» Source text
::::::::

ReSetna is a Metroidvania for a particular kind of person. The kind that loves combat that puts you in memorable situations, where every room is eventually burned into your synapses and progression comes fast and furious. Even if it's bouncing around an ever-expanding network of combat tunnels until you find a way forward is exactly what genre sickos are into, there are a few things that hold it back.
Booting up

Source: today's game
From the start, ReSetna makes a great impression. It has a great, memorable art direction that makes the robot post-apocalypse seem as miserable as it sounds. Controls are snappy and enemy design is varied and interesting in almost any combination they’re thrown at you. You play as ReSetna, a combat robot who is on a quest through the ruins of a once great world, fighting her kind that has slowly fallen to madness while accumulating more tools to progress in tucked-away treasures and by exchanging the parts of her fallen peers. It's Robot Dark Souls! Even down to the NPCs talking in lore-heavy implications and a poison swamp.
Combat is fast and hits hard. Even a few enemies can ruin your run to the next point of interest if you aren’t careful. To make things easier you’ll eventually get a dodge, a parry, and a slowly expanding arsenal of weapons, abilities, and equipable passive abilities. Many of these skills are genre staples like a double jump, air dash, shield and so on which help you while platforming and sometimes in combat. On paper, all of this works. In practice not so much. There were a few times a dodge had me stuck in the geometry of the level, setting me up for slaughter or my attack button just wouldn’t work after coming out of a shield.
Some not-so-adorable jank

Source: today's game
It doesn’t happen all the time, but often enough to cause accidental deaths and minute-long runbacks to catch up on progression. This also extends to the platforming which, just like the combat, feels either fantastic or frustrating. As an example, I was hard stuck for 30 minutes because I had to perform a double jump from a ladder, into a dash to grab a ledge. At that point, I didn’t even know you could do that because it was the only time that kind of jump came up. When I tried it for the first 3-4 times detaching myself from the ladder would eat one of my jumps and my dash would send me face-first into lasers. I searched everywhere after that, thinking I had missed an ability or hidden path but no, I just needed to fiddle a little further until I finally nailed the execution of that jump.

::::::::

» Stored records
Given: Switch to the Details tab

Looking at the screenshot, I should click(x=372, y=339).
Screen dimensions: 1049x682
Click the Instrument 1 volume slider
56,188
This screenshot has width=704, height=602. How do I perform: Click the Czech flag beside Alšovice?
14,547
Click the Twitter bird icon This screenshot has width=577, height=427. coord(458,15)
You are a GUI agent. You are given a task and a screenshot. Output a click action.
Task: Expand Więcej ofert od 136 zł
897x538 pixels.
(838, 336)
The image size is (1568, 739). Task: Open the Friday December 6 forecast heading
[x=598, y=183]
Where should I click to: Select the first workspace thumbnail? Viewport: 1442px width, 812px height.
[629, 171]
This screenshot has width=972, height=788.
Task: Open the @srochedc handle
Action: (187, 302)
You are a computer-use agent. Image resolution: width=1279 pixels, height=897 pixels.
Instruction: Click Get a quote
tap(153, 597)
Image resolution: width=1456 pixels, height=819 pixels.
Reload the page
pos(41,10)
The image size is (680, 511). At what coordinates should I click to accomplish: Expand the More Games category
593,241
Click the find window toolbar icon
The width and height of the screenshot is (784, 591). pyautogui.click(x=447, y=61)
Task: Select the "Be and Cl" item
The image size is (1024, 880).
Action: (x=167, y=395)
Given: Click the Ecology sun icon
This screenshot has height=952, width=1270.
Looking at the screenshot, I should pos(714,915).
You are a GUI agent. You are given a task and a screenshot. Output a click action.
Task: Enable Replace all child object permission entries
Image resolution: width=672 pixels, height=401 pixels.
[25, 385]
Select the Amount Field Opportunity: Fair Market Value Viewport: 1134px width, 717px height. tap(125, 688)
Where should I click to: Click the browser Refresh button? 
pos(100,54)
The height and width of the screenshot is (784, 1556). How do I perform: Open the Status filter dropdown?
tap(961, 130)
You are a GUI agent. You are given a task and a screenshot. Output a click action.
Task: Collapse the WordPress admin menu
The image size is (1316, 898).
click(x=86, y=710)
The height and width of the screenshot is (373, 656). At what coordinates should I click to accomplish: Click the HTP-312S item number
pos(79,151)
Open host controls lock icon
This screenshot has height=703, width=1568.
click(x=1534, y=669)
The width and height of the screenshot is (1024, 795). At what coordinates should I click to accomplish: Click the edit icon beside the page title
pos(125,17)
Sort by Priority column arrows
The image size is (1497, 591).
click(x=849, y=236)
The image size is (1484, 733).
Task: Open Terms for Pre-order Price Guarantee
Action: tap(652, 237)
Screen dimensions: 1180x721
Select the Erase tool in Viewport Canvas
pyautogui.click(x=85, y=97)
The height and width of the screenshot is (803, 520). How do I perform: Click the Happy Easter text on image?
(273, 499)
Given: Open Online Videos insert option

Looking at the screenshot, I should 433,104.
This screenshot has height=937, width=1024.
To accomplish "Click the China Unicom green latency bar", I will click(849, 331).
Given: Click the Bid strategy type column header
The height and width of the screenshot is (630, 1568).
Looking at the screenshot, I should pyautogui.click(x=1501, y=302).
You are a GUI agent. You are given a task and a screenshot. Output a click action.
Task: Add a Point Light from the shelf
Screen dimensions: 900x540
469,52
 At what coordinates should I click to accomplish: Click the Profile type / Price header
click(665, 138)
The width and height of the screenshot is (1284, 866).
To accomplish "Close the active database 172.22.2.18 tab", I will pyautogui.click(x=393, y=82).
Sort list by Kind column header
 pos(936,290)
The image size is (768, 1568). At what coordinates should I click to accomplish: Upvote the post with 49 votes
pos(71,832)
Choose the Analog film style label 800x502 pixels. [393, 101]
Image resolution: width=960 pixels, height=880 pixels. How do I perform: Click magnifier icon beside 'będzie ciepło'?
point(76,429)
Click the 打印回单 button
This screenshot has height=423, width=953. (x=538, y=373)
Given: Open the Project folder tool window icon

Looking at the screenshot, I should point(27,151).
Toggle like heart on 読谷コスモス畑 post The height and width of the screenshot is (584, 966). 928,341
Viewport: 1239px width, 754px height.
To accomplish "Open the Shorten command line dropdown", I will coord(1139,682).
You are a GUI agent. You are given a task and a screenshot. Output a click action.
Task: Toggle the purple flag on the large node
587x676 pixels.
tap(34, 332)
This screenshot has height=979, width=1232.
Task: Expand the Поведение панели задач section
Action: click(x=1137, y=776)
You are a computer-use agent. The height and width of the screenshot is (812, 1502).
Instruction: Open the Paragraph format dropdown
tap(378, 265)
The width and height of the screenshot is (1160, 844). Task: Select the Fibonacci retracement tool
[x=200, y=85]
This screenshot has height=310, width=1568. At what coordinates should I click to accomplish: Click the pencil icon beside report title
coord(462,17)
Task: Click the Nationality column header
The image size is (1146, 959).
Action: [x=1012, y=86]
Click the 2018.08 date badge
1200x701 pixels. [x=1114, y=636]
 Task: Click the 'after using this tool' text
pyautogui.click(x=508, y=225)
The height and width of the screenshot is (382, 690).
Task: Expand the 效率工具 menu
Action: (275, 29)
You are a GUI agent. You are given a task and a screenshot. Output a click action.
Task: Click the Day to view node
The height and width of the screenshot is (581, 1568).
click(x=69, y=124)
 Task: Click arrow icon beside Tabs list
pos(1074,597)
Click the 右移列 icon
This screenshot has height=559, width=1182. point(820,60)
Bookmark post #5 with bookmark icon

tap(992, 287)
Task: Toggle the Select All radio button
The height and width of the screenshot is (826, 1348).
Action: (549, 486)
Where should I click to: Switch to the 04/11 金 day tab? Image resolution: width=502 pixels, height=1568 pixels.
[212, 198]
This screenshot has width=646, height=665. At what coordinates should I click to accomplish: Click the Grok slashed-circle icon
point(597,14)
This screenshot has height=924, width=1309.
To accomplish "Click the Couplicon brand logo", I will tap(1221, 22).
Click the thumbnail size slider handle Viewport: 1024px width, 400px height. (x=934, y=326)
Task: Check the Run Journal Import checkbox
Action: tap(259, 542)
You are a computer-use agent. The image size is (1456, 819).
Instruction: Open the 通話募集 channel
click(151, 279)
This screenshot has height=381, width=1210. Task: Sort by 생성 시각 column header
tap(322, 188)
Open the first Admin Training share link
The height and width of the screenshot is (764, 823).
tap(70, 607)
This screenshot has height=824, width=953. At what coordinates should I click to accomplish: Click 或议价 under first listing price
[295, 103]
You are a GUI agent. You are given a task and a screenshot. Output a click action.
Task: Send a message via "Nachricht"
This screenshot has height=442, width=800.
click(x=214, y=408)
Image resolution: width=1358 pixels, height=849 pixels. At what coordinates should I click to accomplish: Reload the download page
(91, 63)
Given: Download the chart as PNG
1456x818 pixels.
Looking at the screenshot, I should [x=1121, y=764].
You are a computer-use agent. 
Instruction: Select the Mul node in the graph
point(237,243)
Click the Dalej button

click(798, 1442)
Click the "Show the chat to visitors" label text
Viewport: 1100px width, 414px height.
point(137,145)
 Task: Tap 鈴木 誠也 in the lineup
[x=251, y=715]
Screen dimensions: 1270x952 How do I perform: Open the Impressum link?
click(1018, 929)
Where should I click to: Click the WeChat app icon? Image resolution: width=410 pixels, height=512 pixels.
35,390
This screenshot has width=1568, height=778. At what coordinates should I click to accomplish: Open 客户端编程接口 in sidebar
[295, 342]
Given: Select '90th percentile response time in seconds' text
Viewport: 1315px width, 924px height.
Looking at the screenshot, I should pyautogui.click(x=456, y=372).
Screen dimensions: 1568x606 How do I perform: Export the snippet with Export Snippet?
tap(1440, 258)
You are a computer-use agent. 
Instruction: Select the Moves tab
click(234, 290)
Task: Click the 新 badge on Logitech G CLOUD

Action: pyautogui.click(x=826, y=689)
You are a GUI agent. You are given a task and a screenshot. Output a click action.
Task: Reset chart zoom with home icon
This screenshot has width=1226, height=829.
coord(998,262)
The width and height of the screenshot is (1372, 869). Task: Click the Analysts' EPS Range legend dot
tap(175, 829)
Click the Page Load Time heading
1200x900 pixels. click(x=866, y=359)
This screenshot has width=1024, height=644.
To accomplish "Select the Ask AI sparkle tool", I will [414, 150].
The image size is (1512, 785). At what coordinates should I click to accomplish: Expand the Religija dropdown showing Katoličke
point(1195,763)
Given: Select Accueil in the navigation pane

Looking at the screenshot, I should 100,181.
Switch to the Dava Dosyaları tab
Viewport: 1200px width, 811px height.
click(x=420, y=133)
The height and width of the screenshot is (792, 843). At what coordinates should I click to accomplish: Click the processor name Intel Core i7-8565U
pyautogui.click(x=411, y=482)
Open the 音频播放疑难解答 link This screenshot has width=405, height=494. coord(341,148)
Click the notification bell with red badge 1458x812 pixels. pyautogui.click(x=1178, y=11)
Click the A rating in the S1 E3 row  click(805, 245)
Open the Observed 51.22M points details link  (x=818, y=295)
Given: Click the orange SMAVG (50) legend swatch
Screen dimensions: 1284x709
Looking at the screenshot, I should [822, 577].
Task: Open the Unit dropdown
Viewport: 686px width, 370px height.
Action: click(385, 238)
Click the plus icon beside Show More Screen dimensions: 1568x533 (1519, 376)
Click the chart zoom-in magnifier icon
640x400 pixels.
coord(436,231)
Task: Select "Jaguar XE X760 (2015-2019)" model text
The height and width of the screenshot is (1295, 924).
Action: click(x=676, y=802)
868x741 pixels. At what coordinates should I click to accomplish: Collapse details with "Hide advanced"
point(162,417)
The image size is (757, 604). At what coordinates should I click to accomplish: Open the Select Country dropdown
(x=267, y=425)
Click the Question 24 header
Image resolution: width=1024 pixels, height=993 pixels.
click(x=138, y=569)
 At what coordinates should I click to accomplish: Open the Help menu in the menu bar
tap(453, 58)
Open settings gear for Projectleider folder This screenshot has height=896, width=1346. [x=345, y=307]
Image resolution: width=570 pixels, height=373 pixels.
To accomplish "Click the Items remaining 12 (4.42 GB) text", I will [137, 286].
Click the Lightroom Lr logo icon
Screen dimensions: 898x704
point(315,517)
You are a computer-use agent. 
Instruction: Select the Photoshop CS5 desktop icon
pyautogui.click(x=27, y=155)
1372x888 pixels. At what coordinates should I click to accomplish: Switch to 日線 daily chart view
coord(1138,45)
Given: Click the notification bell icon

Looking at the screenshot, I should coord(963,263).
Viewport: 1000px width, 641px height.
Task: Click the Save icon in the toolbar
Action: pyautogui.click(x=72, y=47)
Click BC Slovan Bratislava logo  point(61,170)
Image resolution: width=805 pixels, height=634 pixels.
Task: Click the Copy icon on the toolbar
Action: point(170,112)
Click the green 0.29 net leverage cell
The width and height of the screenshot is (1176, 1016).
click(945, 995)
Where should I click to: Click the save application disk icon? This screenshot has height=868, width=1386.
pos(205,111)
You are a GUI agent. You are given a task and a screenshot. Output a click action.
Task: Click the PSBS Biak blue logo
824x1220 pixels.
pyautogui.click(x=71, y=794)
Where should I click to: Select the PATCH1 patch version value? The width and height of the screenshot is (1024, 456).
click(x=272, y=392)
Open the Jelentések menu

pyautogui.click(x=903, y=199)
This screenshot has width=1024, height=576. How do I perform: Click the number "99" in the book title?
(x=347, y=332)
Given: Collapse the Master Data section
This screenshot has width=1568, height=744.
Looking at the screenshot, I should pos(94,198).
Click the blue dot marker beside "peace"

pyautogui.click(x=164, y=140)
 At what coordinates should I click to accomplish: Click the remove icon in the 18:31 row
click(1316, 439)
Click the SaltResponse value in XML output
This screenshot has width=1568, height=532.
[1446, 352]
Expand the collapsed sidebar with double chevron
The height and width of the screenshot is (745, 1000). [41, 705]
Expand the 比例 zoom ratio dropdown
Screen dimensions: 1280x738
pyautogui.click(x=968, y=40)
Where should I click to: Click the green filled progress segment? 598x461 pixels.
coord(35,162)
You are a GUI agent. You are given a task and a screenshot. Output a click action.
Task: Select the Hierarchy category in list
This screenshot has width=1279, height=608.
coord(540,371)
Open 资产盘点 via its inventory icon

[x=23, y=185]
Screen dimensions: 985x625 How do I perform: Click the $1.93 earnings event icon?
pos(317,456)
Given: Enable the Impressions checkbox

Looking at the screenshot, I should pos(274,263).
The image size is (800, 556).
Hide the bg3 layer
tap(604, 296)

::::::::

» Exercise instructions
Write the next part of the ReSetna review above, starting after its final sentence.

» Exercise response
Boss fights find themselves in a similar situation. They are well-designed fights, with fun and varied moves that keep you on your toes. But you barely do any damage to them, even with the stronger weapons you are slowly biting away at their rusty steel ankles until they finally give up. I have no problem with tanky enemies or long fights, but they hit hard, and their hitboxes seem a little unfair. Getting stuck on the first one, because the damage I was doing was abysmal (I got a little better after) had me searching every corner of the map thinking I had missed something.
I will love you at a later time

Source: today's game
All of this is very upsetting because when ReSetna works, it's an incredibly tight, action-focused Metroidvania with many cool combat gauntlets to overcome. Even the platforming has some cool sections that were fun to nail. It's just some of the wonkier aspects of the game, things I hope the team at Today’s Games can fix in a timely fashion. As a final parting gift, the game crashed, corrupted my save file and I had to start from 0.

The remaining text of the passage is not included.